Stored data:

-*-

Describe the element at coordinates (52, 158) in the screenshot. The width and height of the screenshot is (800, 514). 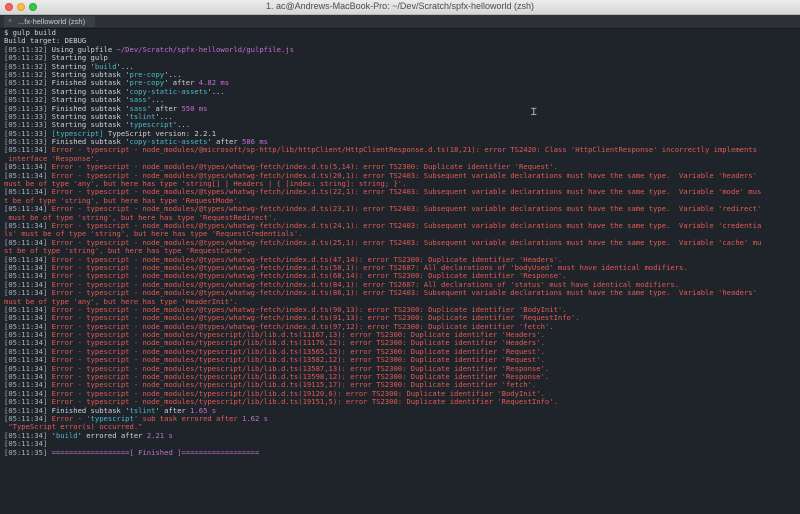
I see `terminal-text: interface 'Response'.` at that location.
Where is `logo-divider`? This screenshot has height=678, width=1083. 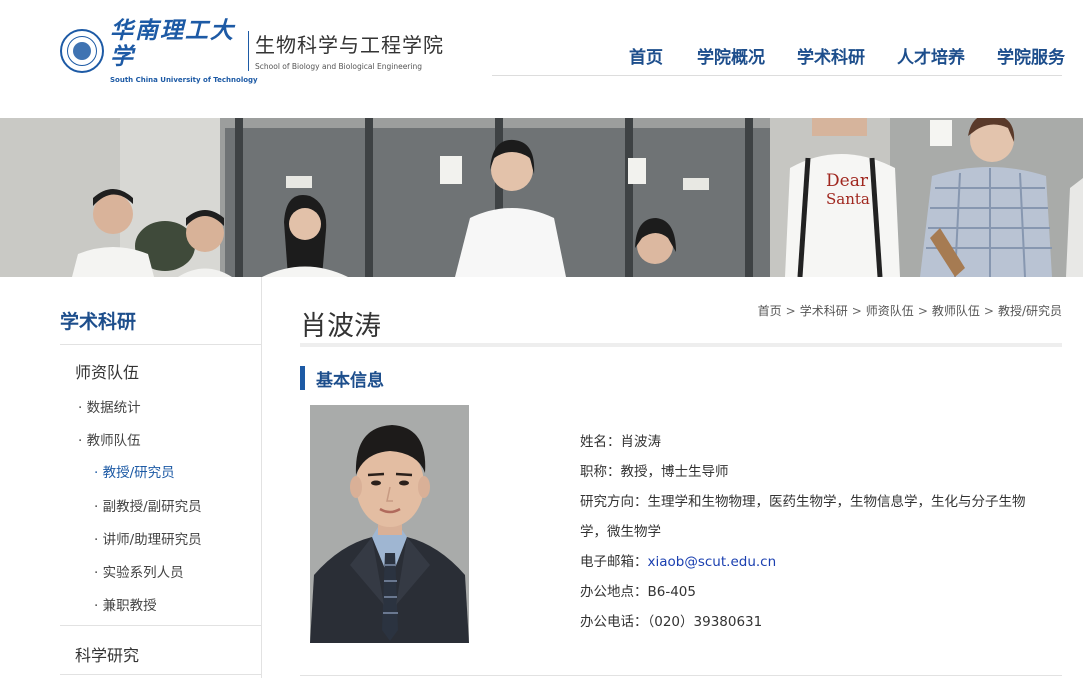 logo-divider is located at coordinates (248, 51).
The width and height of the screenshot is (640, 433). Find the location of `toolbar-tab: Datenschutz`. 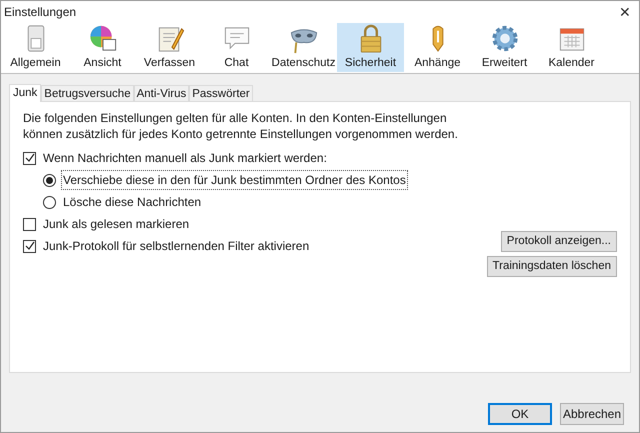

toolbar-tab: Datenschutz is located at coordinates (304, 48).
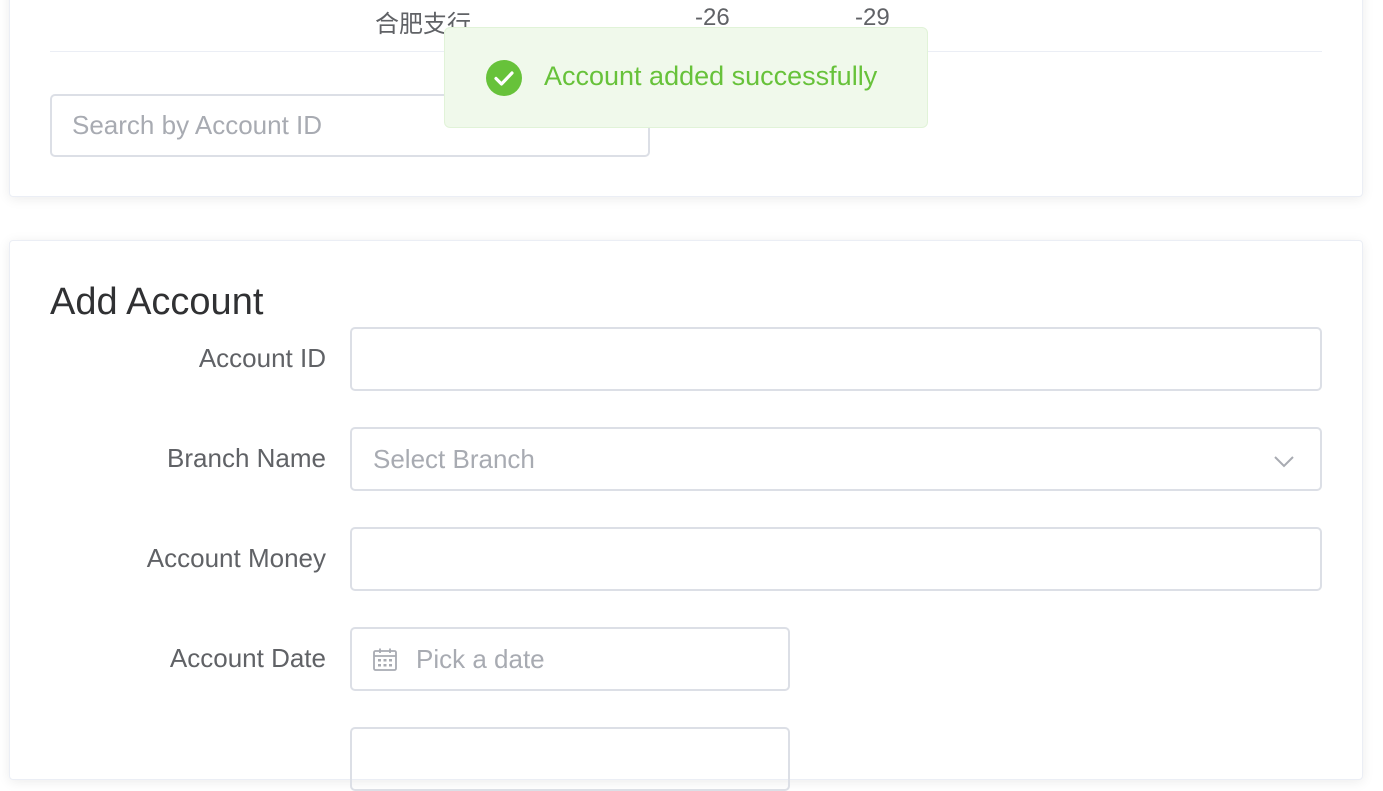 Image resolution: width=1383 pixels, height=791 pixels. What do you see at coordinates (157, 302) in the screenshot?
I see `page-title: Add Account` at bounding box center [157, 302].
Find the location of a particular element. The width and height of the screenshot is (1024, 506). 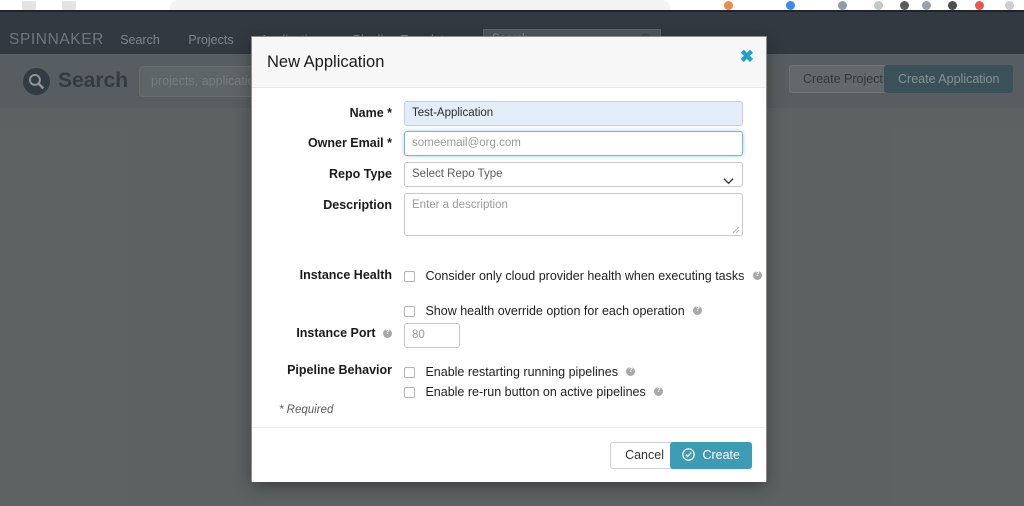

cancel-button: Cancel is located at coordinates (644, 456).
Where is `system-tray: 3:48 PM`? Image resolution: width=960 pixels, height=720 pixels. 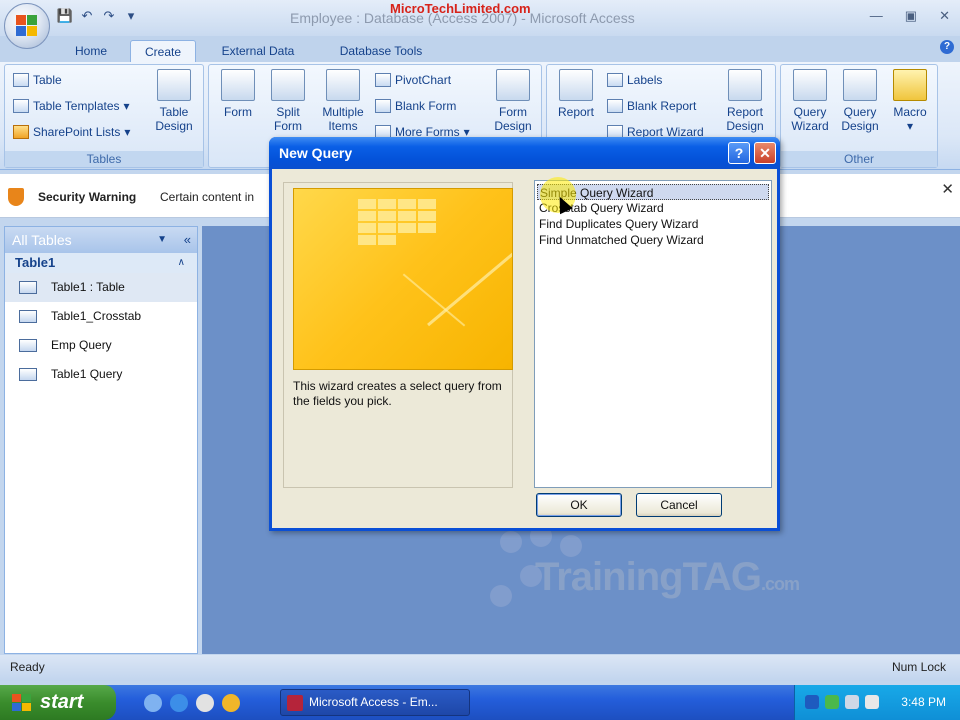
system-tray: 3:48 PM is located at coordinates (877, 702).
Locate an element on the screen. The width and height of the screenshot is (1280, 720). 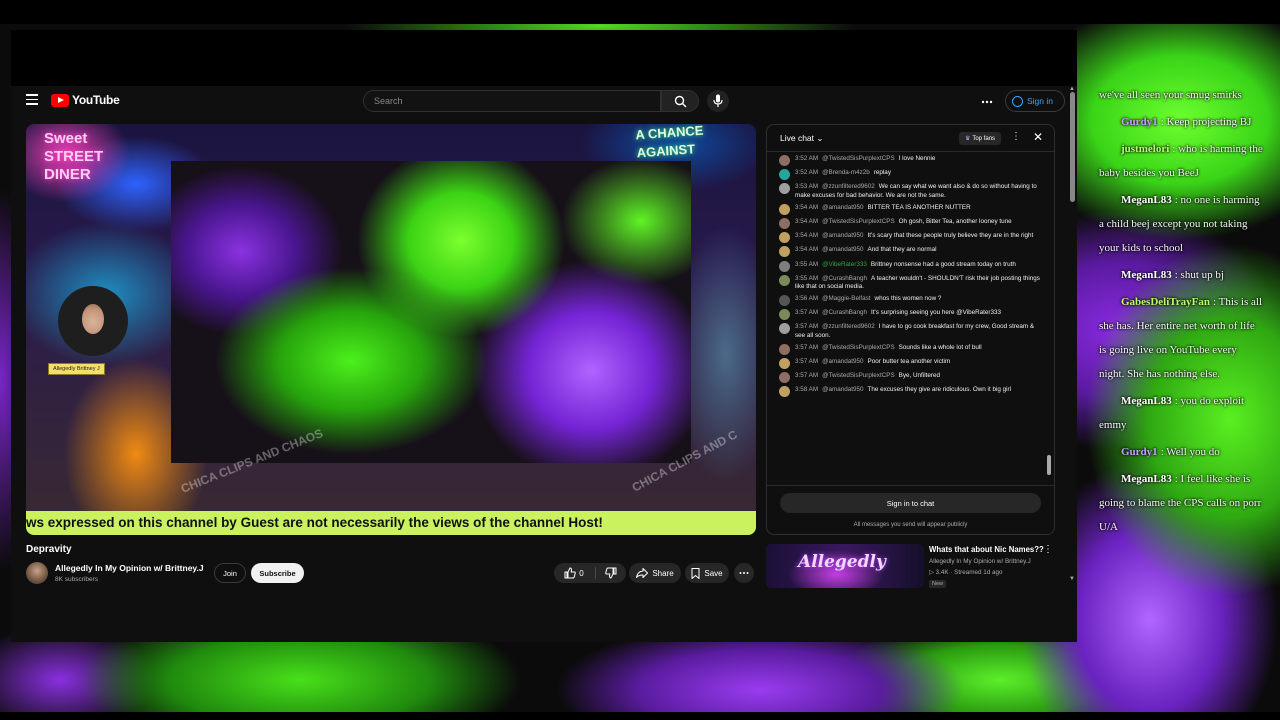
chat-text: And that they are normal is located at coordinates (902, 250).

-*-

Work item: Copy the items word for word, from the line with "Find the location of a" up to and including the last line of the items. Leave the pictures out of your copy.

Response to the task:
Find the location of a particular element. The width and height of the screenshot is (1024, 506). 

cancel-button: Cancel is located at coordinates (644, 456).
Where is `system-tray: 3:48 PM`? Image resolution: width=960 pixels, height=720 pixels. 
system-tray: 3:48 PM is located at coordinates (877, 702).
Locate an element on the screen. The width and height of the screenshot is (1280, 720). 
chat-text: And that they are normal is located at coordinates (902, 250).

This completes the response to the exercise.